Underneath the dermis is a layer of fat, which acts as an important source of energy and water for the dermis. It also provides protection against physical injury and the cold.

In eczema, the main problems occur in the epidermis where the keratinocytes become less tightly held together. As a result, they become vulnerable to external factors such as soap, water and more aggressive solvents such as those used as part of work or hobbies. These solvents dissolve some of the grease and protein that contribute to the natural barrier of the skin. Once this process has begun, the skin may become inflamed as a reaction to minor irritation such as rubbing or scratching. This, in turn, makes the eczema worse and a cycle of irritation, inflammation, and deterioration of eczema becomes established.

As part of this cycle, the skin becomes less effective as a barrier. It is less effective at preventing damage from solvents and abrasive materials acting from the outside, and it is also more likely to lose body moisture from within. In a small patch of eczema, this can mean just a few vesicles (very small bubbles in the skin) bursting and leaking water. As the eczema gets worse, the fluid may come from the dermis and include blood from broken capillaries. When severe eczema covers a large percentage of the body surface, it is possible to lose substantial amounts of body fluid, blood and protein through the skin. In addition to these materials, the body can lose heat from the skin, which can become important in people who are physically infirm.
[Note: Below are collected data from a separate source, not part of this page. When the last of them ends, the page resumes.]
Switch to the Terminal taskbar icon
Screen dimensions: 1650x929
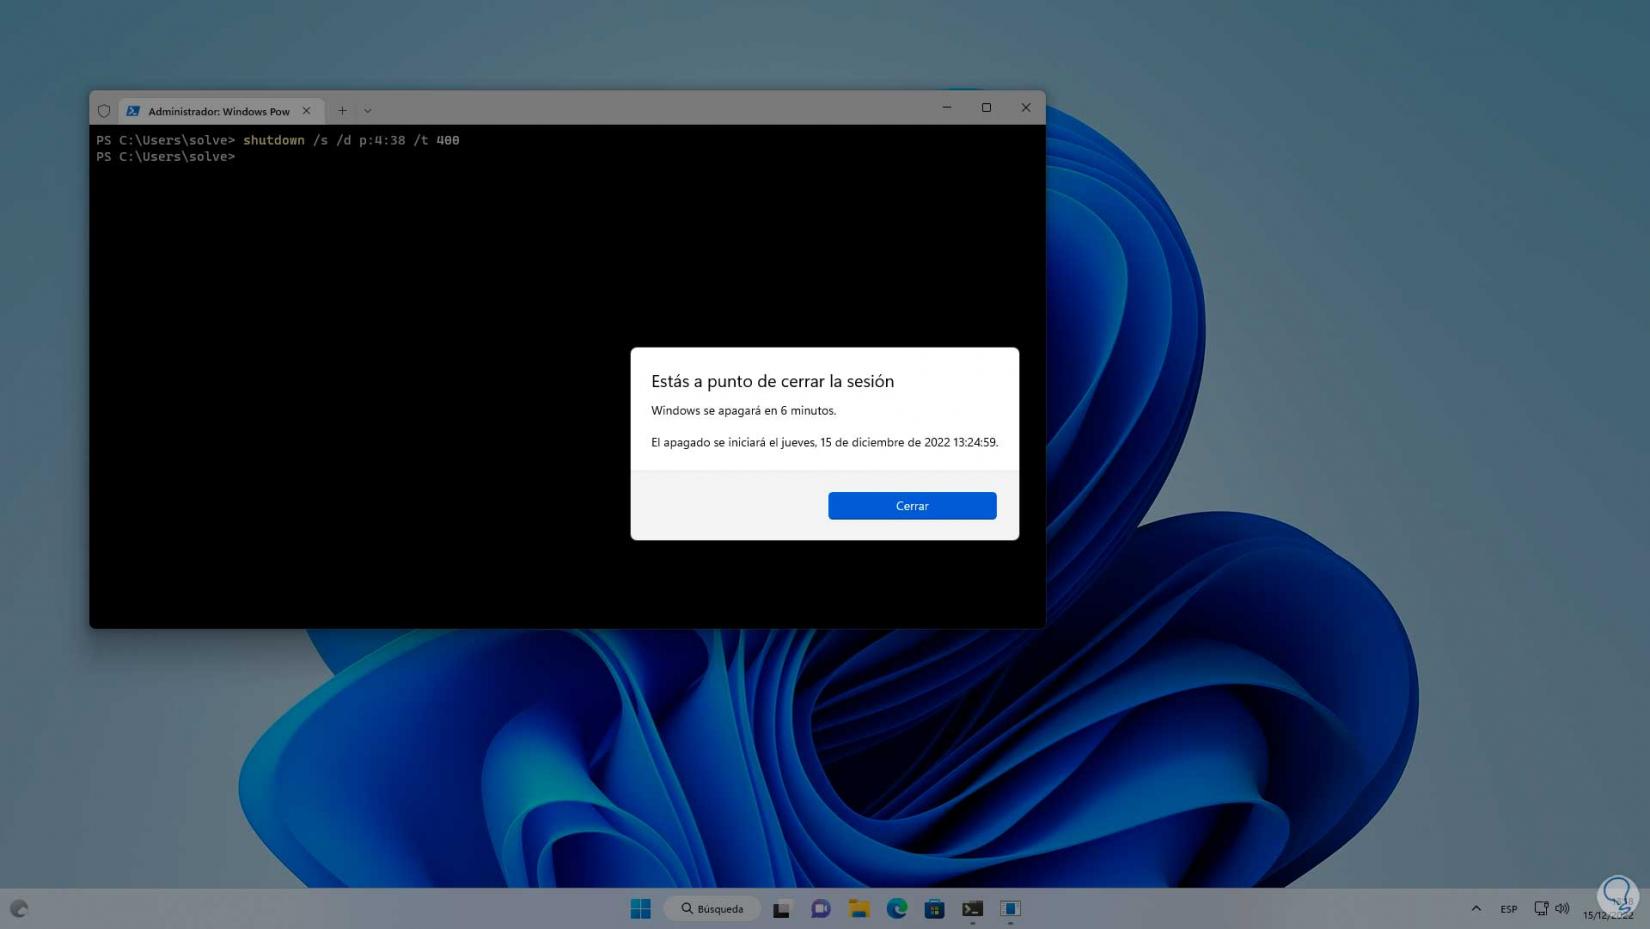pyautogui.click(x=972, y=908)
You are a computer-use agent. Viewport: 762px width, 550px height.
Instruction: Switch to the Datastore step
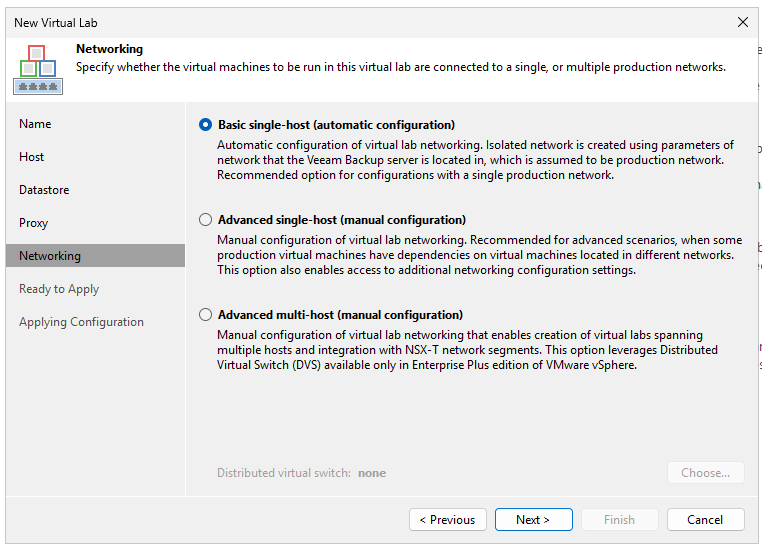pyautogui.click(x=44, y=190)
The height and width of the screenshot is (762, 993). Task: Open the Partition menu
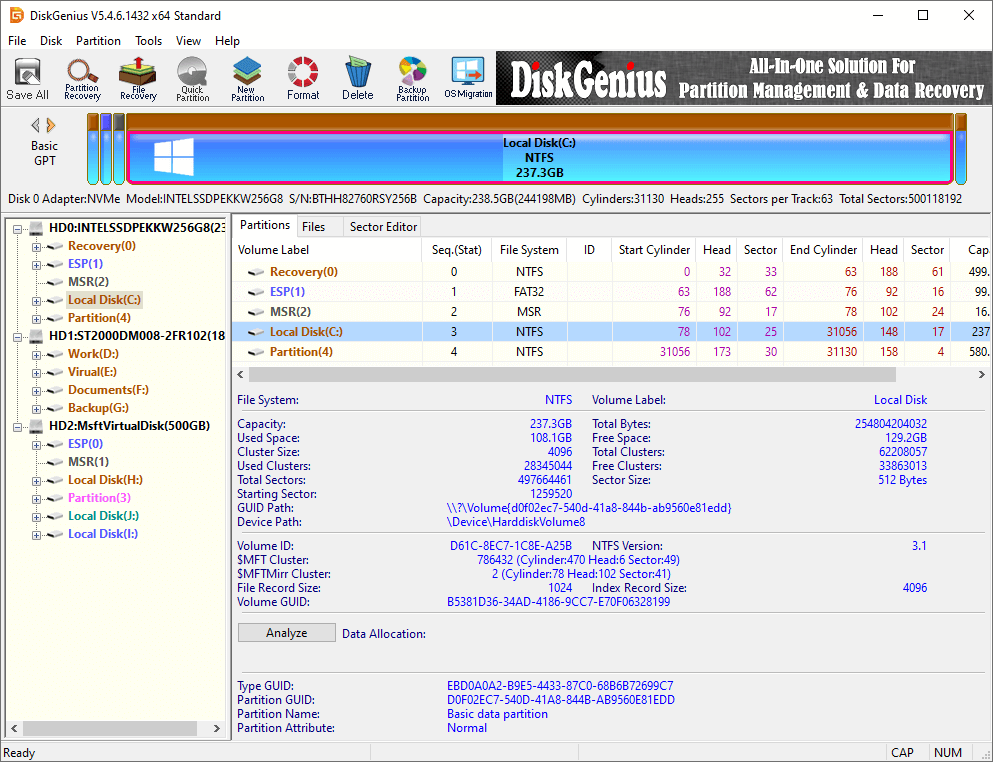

The barrier function of the skin is reduced further when scratching occurs and breaks are gouged in the skin by fingernails. As with solvents, this fuels the eczema and is termed the 'itch–scratch cycle.' When skin becomes broken and there is a mix of blood, fluid, and protein on the surface, there is a high chance of infection. This infection is usually bacterial and will add to the symptoms and severity of the eczema.
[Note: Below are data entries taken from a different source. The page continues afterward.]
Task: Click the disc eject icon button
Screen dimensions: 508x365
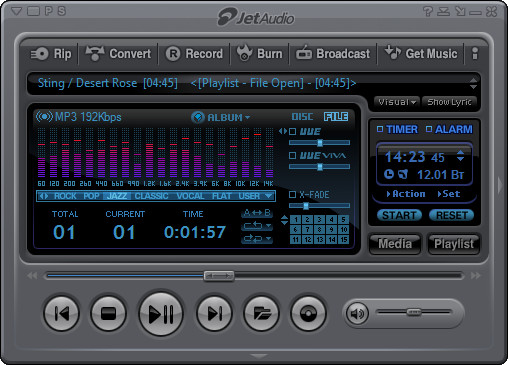Action: pos(308,313)
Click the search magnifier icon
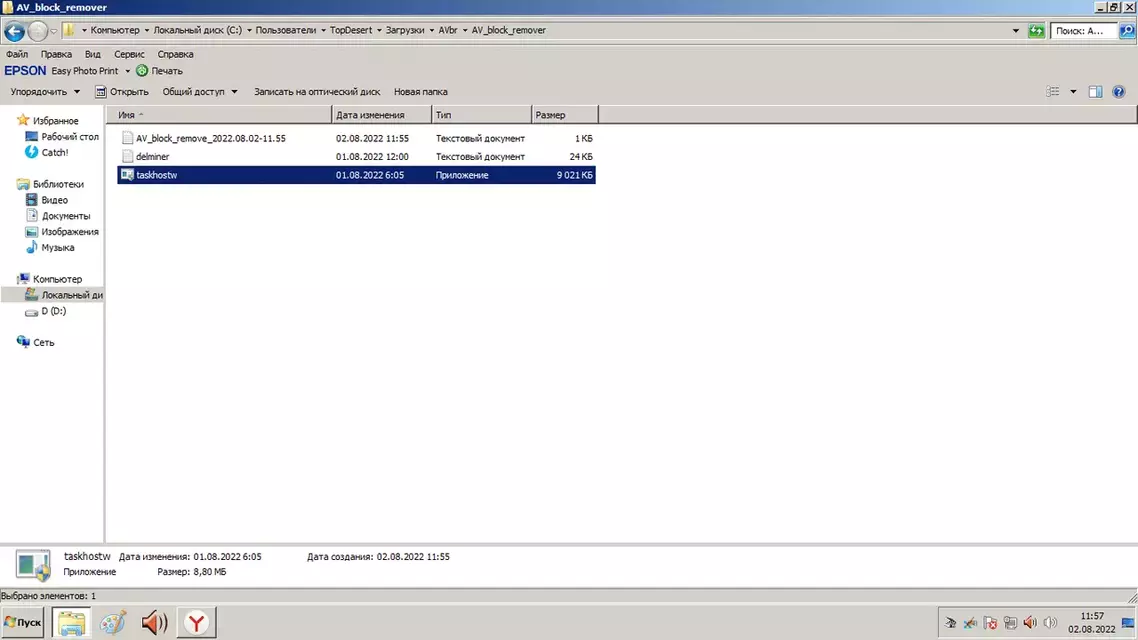 1126,31
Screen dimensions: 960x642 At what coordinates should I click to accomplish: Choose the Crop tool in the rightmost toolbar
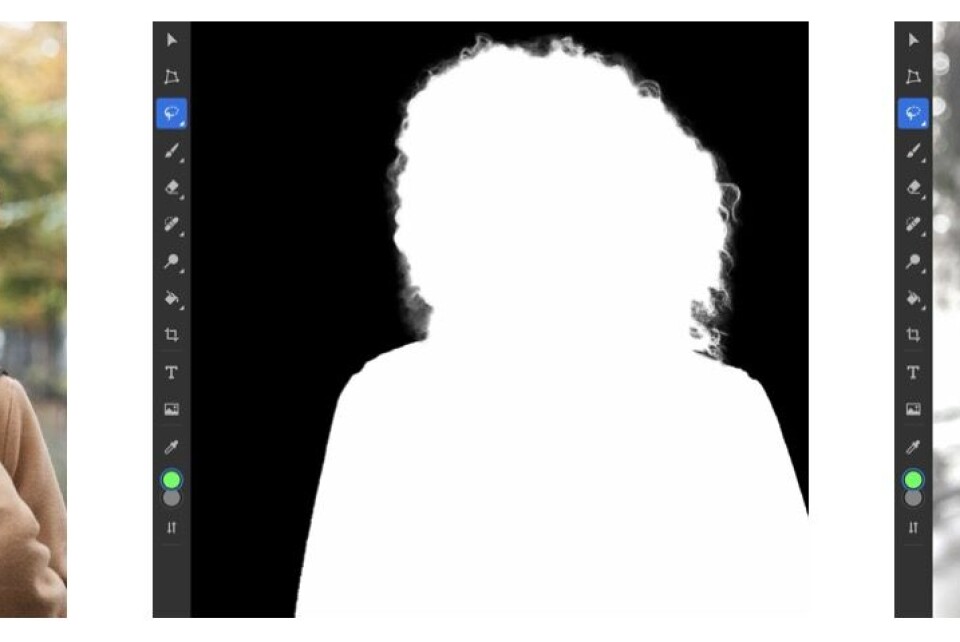pyautogui.click(x=913, y=335)
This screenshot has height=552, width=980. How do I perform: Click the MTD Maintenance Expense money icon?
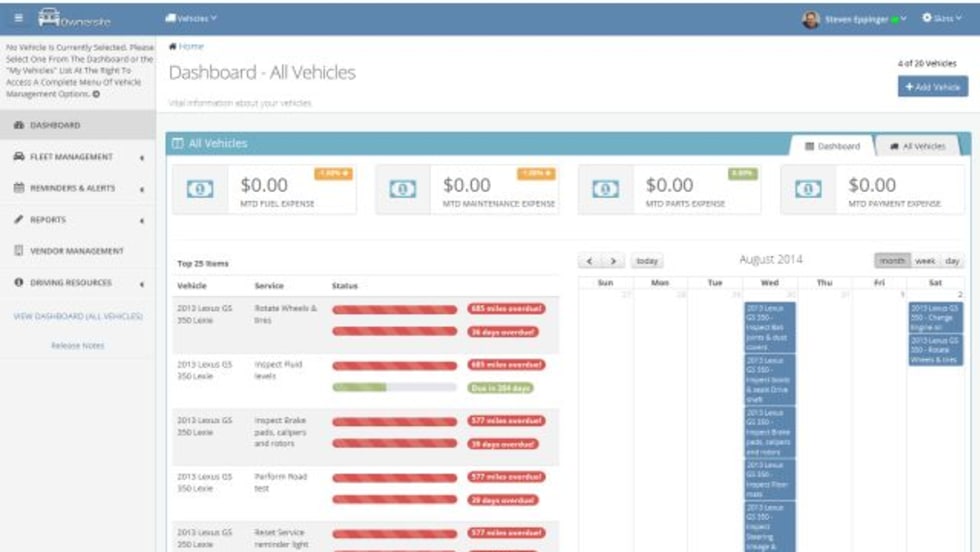tap(403, 189)
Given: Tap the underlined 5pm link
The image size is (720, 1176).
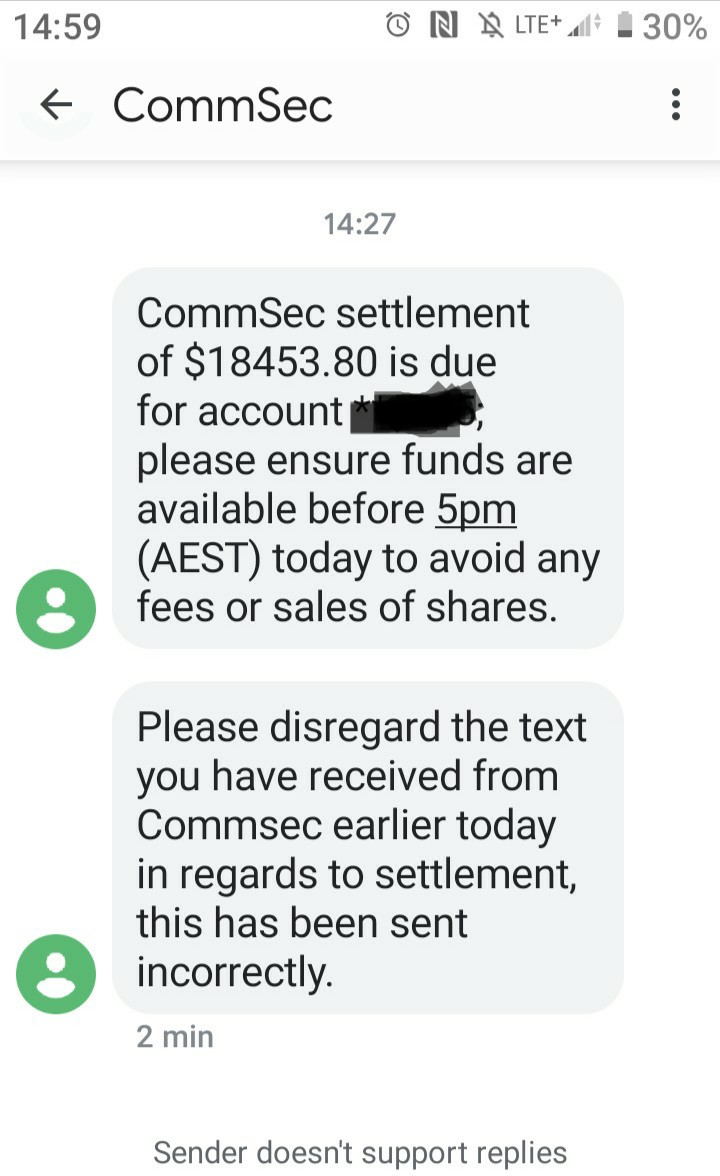Looking at the screenshot, I should [x=476, y=510].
The epidermis is where the environment collides with the body's immune system. Usually the immune system reacts only to parts of the outside world that present a danger, such as insect bites. In many people with eczema, however, the immune system reacts more vigorously than usual to a wider range of normally harmless influences such as animal dander (small particles of hair or feathers), pollen and house-dust mite. As these trigger allergic reactions, these substances are known as allergens. The immune system tries to destroy allergens by releasing a mixture of its own irritant substances, such as histamine, into the skin. The result is that the allergen may be altered or removed, but at the expense of causing soreness and making the skin fragile so other problems can develop, such as bacterial infection or damage from scratching.

Tuesday, April 19, 2011

Irritant Contact Eczema

Irritant contact eczema is similar to allergic contact eczema and is caused by frequent contact with everyday substances such as detergents in toiletries or cleaning products. Some of the main differences between an irritant and allergic contact eczema are:

An irritant will cause a reaction in everyone who comes in contact with it, while an allergen will trouble only those people with the greatest susceptibility for developing allergic reactions.

The skin effect from an irritant will be almost immediate – from stinging or burning to caustic burns. There will be no immediate effect from an allergen. The latter takes time to develop. When it does, itching is a prominent symptom.

An irritant contact eczema seldom manifests itself as red vesicles which combine to form moist patches.

Some of the materials known to potentially cause skin reactions are themselves components of common treatments for eczema (e.g. lanolin in moisturizers and hydrocortisone in steroid creams). Therefore, if the condition is worsening or proving resistant to treatment, it may be that the treatment itself is contributing to the skin problem.

As a rule, inflamed areas of skin tend to 'flare-up' from time to time, and then tend to settle down. The severity and duration of 'flare-ups' varies from person to person, and from time to time in the same person.